┌──
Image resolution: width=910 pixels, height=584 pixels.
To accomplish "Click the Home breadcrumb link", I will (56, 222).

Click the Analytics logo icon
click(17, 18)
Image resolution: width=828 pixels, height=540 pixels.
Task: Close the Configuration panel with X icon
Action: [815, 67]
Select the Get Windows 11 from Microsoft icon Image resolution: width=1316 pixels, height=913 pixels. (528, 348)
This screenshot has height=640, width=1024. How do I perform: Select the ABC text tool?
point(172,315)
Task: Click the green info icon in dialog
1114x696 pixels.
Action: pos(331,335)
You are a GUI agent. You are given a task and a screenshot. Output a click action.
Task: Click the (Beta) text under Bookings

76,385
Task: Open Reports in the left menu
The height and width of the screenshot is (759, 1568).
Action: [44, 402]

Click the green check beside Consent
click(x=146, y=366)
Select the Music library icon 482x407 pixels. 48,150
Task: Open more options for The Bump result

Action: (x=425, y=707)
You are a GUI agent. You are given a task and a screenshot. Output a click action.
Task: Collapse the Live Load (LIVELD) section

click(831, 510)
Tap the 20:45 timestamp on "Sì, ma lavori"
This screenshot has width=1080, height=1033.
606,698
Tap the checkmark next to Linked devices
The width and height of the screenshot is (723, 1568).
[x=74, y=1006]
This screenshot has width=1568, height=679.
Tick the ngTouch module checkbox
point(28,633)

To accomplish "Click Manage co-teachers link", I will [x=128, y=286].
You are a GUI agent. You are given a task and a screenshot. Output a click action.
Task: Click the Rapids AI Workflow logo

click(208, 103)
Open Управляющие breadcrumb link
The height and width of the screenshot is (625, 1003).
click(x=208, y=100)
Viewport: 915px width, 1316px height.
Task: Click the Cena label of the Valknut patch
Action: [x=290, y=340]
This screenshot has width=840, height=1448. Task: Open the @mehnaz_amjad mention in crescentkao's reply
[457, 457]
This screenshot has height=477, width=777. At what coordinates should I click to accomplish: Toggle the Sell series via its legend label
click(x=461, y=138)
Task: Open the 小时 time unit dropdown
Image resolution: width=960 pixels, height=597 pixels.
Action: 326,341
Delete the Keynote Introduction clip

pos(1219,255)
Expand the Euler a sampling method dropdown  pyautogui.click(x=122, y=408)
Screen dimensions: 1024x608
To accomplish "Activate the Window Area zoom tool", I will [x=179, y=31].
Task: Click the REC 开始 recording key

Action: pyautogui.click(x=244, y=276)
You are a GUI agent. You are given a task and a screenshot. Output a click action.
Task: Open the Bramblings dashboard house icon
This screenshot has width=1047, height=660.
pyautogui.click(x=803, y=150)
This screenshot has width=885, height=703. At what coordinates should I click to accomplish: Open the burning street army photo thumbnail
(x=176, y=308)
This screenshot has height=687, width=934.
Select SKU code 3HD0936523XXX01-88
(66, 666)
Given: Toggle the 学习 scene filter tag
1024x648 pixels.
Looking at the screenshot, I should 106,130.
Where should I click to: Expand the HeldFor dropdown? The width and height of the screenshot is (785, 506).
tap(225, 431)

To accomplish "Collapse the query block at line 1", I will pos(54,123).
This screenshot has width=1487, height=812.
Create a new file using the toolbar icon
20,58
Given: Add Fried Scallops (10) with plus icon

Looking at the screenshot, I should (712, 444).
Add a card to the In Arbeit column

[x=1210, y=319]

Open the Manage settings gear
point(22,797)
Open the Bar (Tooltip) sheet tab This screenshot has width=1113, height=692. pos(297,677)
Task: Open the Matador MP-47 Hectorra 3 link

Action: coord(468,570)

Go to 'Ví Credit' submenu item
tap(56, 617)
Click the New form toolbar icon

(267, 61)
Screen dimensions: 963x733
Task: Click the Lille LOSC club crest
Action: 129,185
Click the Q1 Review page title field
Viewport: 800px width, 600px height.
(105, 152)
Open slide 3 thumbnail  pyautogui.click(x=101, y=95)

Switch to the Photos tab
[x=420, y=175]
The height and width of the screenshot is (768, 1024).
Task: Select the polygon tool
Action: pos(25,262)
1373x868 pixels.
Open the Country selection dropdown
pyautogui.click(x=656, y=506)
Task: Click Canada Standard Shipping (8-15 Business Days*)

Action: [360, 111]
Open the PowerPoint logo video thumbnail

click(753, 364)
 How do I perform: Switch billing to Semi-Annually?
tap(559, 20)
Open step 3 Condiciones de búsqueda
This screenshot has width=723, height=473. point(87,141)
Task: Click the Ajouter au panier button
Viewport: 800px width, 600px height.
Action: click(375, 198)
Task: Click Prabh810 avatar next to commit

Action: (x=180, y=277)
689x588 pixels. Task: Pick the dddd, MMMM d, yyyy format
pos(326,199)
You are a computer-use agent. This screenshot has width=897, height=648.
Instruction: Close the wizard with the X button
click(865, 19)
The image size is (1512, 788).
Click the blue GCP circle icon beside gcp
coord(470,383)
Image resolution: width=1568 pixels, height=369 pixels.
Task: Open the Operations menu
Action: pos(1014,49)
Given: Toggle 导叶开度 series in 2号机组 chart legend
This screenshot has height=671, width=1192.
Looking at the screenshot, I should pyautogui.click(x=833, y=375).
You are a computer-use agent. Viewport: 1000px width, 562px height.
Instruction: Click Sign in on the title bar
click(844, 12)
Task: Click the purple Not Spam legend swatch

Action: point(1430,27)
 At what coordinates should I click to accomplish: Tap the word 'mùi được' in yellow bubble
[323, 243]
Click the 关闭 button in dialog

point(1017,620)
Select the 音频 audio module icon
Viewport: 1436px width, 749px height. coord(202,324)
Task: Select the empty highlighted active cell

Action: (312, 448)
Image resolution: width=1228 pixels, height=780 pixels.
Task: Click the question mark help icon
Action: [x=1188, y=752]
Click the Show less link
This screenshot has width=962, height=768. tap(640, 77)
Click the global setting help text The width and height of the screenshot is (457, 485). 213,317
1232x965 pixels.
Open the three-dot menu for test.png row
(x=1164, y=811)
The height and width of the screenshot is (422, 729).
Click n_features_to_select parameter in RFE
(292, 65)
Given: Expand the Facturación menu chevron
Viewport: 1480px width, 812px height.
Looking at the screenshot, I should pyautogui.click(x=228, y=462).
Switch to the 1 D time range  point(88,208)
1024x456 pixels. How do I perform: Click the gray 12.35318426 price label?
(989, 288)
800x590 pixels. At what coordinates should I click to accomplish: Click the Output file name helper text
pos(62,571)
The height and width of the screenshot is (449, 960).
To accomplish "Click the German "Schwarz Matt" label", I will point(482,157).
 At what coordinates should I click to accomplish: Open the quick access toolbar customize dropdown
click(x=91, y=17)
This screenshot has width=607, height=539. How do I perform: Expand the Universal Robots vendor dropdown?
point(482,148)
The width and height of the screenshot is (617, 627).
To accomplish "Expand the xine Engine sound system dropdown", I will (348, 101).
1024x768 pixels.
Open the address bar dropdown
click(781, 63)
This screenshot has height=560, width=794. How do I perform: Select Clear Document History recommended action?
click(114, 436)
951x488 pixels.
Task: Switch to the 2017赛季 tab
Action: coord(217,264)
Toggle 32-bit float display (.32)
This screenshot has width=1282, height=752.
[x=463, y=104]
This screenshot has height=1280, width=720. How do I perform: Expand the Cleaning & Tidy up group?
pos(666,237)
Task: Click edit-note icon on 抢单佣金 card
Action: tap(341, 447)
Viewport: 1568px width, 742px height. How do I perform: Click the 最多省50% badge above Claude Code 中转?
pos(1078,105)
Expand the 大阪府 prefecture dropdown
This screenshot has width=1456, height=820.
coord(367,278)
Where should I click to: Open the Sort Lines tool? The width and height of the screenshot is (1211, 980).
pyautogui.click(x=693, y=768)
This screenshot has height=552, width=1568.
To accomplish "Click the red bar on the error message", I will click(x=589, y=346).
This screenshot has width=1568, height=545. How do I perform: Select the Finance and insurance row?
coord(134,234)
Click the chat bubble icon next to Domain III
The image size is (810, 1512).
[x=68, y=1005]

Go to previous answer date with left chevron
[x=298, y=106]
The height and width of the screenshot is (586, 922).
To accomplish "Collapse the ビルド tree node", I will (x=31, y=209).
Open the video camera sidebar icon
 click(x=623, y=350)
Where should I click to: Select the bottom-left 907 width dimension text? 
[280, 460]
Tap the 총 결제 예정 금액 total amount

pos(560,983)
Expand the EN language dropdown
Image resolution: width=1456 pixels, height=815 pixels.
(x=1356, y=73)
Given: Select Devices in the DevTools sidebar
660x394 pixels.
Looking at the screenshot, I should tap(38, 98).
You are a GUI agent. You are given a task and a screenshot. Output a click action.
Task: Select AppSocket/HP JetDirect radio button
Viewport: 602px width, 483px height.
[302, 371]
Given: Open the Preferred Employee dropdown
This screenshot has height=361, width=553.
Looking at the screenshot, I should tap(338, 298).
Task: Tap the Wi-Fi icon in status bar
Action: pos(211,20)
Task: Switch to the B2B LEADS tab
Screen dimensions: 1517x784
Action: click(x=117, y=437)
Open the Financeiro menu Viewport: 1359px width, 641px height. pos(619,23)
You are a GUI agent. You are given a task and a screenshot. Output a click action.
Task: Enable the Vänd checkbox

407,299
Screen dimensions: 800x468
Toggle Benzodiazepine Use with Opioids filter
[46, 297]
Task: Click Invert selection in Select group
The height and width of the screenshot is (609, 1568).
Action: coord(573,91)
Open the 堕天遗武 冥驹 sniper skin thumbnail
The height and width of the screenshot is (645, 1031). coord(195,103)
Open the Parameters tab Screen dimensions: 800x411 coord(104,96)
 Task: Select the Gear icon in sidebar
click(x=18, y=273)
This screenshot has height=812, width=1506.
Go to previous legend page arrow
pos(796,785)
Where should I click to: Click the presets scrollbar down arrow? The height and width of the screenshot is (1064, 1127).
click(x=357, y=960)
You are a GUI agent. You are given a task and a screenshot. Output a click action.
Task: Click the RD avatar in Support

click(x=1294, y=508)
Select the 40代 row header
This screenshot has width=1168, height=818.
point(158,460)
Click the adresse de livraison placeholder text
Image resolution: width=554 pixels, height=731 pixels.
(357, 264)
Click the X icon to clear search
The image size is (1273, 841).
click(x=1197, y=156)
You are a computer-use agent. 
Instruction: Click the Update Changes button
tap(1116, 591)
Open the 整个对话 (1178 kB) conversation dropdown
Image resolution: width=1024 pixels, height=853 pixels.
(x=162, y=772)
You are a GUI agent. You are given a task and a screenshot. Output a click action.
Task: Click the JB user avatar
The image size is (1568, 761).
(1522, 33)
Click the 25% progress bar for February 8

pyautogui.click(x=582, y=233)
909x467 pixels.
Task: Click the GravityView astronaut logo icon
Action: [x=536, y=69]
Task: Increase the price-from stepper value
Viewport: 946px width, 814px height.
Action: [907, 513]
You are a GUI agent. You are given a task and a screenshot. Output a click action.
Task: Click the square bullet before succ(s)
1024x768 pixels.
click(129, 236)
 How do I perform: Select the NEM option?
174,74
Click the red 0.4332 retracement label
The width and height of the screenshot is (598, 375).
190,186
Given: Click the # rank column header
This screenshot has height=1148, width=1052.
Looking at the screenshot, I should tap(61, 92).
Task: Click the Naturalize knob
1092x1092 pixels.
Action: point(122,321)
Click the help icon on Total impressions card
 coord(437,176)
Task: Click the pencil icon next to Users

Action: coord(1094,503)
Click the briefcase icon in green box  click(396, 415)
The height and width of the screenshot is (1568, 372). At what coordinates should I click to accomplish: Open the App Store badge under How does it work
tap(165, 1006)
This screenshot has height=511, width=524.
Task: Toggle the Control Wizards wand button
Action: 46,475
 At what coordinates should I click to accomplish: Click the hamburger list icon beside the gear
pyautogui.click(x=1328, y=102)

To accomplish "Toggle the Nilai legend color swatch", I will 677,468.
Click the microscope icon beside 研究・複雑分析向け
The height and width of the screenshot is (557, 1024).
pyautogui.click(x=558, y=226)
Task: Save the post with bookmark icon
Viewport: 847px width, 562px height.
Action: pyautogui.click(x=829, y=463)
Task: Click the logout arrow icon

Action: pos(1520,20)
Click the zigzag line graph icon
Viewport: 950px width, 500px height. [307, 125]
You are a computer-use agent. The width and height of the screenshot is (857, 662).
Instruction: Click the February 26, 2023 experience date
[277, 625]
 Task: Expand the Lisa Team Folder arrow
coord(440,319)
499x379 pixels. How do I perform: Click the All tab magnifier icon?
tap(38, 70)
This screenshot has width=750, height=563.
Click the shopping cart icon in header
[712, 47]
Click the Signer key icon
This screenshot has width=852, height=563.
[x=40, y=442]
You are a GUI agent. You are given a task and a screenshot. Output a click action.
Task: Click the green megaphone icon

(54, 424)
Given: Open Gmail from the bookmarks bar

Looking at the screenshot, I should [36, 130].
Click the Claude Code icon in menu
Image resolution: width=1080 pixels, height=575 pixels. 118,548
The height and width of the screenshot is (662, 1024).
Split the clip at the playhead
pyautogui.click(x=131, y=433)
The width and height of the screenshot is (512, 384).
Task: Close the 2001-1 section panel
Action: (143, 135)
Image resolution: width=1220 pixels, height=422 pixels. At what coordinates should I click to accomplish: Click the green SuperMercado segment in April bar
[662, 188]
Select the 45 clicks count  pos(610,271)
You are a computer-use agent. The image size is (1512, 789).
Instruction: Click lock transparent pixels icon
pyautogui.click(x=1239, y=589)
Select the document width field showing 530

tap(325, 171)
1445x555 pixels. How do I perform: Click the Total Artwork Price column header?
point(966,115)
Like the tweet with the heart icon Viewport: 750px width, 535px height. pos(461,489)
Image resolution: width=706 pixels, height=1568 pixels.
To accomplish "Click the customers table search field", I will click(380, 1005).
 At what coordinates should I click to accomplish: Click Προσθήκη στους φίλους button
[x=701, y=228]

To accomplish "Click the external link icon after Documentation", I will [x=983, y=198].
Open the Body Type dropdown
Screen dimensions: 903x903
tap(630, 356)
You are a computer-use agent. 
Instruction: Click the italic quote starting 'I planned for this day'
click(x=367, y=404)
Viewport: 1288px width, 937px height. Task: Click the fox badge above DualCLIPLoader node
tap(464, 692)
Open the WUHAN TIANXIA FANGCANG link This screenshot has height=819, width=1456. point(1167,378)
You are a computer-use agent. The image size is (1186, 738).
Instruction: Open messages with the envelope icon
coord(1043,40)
└──
Polecenie:
Przedstaw jako tabelę Markdown z kolumnami „Nr” i „Tekst” wiersze rekordów, zaczynając od wiersza zawierającego „Given: Expand the Facturación menu chevron” i kończąc na wierszu zawierającym „pos(62,571)”, oba włącznie. Puste wiersze pomiń.

Rozwiązanie:
| Nr | Tekst |
|---|---|
| 1 | Given: Expand the Facturación menu chevron |
| 2 | Viewport: 1480px width, 812px height. |
| 3 | Looking at the screenshot, I should pyautogui.click(x=228, y=462). |
| 4 | Switch to the 1 D time range  point(88,208) |
| 5 | 1024x456 pixels. How do I perform: Click the gray 12.35318426 price label? |
| 6 | (989, 288) |
| 7 | 800x590 pixels. At what coordinates should I click to accomplish: Click the Output file name helper text |
| 8 | pos(62,571) |